Records for locating described items:
* * * * *

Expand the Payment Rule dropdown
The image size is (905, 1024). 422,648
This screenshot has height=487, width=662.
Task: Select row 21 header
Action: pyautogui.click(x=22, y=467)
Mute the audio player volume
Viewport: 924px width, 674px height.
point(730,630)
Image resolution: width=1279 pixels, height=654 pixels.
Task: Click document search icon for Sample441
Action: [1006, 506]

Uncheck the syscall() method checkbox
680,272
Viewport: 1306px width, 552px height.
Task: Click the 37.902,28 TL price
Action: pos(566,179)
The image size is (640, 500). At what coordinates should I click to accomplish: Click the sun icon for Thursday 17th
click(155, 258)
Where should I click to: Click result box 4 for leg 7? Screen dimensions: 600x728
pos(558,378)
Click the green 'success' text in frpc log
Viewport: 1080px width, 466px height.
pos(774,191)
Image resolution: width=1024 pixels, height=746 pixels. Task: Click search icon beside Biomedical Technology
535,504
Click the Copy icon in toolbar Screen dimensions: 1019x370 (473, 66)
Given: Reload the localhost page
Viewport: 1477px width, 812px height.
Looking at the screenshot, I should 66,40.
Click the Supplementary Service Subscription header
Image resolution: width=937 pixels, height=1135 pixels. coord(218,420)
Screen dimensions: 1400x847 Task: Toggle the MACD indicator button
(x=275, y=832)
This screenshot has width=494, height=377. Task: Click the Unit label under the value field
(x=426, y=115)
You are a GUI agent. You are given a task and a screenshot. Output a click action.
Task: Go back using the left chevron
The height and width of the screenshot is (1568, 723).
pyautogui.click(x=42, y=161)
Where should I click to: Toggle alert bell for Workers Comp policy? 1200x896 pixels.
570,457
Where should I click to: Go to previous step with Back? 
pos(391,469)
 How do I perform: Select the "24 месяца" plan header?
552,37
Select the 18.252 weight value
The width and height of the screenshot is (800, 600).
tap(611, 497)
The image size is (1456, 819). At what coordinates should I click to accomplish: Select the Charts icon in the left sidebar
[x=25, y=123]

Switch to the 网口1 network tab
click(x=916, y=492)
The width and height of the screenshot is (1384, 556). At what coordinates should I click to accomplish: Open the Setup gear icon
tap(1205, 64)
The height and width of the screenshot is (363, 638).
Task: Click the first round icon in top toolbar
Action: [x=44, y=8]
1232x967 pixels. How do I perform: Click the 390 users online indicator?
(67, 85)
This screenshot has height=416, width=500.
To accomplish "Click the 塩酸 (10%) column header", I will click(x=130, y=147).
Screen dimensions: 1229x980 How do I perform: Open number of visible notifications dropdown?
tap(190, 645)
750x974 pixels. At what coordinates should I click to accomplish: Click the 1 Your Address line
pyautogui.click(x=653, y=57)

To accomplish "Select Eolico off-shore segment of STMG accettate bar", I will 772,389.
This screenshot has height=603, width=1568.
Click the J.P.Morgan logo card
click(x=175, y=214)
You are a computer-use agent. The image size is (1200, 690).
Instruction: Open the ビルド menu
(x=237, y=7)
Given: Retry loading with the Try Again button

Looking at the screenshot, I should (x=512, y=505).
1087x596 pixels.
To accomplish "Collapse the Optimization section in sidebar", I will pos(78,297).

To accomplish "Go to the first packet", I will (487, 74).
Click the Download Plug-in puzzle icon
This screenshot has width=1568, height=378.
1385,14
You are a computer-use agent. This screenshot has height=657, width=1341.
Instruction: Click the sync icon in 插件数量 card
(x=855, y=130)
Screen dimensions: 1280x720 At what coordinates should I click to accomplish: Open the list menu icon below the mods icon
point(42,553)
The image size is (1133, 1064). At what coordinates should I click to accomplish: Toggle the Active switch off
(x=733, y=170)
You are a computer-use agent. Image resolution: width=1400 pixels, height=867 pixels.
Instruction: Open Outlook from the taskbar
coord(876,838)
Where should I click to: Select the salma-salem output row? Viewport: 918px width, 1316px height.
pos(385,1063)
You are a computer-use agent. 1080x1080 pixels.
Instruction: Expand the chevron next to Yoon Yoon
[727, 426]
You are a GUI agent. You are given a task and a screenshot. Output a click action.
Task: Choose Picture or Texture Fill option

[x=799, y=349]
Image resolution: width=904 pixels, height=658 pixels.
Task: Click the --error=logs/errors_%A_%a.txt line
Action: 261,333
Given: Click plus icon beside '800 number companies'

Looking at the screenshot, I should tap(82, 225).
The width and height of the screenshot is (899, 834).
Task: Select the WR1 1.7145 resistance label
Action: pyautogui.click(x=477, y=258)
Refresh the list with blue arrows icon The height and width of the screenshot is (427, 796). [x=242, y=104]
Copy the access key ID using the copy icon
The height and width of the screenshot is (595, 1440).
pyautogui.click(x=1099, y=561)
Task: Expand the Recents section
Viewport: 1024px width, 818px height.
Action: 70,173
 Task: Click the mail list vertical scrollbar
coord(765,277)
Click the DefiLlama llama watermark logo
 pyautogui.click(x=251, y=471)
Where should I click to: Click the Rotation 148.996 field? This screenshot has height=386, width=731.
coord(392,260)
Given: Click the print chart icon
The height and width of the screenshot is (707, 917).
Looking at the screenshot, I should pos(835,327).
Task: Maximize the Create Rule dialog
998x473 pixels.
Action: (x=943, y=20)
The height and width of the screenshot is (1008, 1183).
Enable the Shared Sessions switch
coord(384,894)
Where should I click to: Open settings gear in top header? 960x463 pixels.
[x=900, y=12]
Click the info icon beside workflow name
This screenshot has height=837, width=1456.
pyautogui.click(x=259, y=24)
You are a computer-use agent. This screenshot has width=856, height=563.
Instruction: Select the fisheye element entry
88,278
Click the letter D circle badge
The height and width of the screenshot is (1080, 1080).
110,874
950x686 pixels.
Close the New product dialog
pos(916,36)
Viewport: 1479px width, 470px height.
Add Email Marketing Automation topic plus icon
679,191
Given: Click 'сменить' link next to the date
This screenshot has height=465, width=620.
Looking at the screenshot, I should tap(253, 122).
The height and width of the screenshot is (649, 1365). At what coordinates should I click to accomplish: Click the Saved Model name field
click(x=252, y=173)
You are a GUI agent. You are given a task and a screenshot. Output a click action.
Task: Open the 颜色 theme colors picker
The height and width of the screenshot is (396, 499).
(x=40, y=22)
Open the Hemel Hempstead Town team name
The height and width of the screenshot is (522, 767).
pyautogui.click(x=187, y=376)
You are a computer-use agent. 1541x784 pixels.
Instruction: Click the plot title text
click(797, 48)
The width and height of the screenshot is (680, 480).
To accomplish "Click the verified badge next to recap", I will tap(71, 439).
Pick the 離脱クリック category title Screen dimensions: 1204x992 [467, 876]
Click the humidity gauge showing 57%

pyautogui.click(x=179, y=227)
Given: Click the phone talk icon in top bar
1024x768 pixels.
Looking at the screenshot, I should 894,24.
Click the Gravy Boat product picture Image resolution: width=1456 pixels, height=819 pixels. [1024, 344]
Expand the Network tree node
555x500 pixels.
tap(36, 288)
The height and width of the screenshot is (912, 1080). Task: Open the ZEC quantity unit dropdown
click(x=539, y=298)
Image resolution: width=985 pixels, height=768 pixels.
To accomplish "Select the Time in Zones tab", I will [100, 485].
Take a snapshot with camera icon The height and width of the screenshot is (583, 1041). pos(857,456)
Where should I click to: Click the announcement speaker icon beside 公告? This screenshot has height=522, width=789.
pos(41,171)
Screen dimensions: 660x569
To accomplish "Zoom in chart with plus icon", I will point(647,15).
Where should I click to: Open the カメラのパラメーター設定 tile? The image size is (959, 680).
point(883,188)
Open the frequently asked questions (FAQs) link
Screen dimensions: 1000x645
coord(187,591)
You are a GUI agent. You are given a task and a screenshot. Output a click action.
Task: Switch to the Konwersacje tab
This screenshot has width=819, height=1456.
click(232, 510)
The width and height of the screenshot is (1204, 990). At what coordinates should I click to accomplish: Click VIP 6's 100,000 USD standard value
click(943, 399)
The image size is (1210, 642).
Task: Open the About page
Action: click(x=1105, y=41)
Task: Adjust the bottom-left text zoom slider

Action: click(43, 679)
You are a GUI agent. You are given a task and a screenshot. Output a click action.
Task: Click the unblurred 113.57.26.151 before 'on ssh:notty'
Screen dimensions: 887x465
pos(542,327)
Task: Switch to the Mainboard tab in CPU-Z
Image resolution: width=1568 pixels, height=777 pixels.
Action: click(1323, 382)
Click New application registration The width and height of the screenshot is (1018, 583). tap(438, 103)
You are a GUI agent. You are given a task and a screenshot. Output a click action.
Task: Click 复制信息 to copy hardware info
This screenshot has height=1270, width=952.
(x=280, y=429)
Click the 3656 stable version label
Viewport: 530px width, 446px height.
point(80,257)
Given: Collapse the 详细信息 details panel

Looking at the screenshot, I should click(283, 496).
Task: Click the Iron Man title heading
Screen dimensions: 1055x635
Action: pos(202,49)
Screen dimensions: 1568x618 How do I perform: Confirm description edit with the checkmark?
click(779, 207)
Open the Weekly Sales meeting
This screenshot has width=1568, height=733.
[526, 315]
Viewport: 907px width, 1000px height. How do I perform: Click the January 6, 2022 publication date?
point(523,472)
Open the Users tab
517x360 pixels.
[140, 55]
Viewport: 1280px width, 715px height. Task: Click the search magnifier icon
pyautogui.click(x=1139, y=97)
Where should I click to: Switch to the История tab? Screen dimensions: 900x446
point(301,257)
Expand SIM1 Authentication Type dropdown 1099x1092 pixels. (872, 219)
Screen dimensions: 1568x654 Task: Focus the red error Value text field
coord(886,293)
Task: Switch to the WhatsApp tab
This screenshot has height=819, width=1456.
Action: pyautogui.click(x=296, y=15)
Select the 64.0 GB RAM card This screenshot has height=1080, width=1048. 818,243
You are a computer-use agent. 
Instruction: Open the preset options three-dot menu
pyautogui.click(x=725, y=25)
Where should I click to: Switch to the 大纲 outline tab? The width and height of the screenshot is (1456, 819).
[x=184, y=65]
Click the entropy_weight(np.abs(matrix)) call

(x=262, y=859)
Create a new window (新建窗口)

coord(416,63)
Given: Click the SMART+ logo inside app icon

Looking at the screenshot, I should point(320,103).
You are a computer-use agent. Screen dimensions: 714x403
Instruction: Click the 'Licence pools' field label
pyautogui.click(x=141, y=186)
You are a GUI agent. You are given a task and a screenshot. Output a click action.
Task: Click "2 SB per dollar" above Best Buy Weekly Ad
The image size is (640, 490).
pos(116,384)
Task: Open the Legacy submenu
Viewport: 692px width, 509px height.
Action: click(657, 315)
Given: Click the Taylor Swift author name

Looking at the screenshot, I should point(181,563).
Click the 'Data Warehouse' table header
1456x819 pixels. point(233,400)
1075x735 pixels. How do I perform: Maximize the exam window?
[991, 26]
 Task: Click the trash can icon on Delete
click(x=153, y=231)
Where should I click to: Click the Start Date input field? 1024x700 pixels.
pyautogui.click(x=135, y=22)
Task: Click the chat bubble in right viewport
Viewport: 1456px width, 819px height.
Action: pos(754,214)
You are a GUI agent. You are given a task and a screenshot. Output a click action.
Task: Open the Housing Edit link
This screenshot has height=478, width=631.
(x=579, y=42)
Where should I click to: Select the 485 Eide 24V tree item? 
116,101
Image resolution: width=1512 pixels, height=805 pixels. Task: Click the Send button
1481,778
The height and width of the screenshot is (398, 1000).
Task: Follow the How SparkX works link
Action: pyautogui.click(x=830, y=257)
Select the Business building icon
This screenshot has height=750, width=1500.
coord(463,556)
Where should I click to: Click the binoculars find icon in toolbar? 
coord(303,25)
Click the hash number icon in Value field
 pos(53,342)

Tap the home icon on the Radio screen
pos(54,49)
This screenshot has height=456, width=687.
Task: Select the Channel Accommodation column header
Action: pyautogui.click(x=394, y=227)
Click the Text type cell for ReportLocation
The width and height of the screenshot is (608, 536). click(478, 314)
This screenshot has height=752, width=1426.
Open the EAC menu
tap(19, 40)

* * * * *

Direction:
Please copy the data word for word, from the line containing "The height and width of the screenshot is (1008, 1183)." down through the line containing "click(x=252, y=173)".

Complete answer:
The height and width of the screenshot is (1008, 1183).
Enable the Shared Sessions switch
coord(384,894)
Where should I click to: Open settings gear in top header? 960x463 pixels.
[x=900, y=12]
Click the info icon beside workflow name
This screenshot has height=837, width=1456.
pyautogui.click(x=259, y=24)
You are a computer-use agent. This screenshot has width=856, height=563.
Instruction: Select the fisheye element entry
88,278
Click the letter D circle badge
The height and width of the screenshot is (1080, 1080).
110,874
950x686 pixels.
Close the New product dialog
pos(916,36)
Viewport: 1479px width, 470px height.
Add Email Marketing Automation topic plus icon
679,191
Given: Click 'сменить' link next to the date
This screenshot has height=465, width=620.
Looking at the screenshot, I should tap(253, 122).
The height and width of the screenshot is (649, 1365). At what coordinates should I click to accomplish: Click the Saved Model name field
click(x=252, y=173)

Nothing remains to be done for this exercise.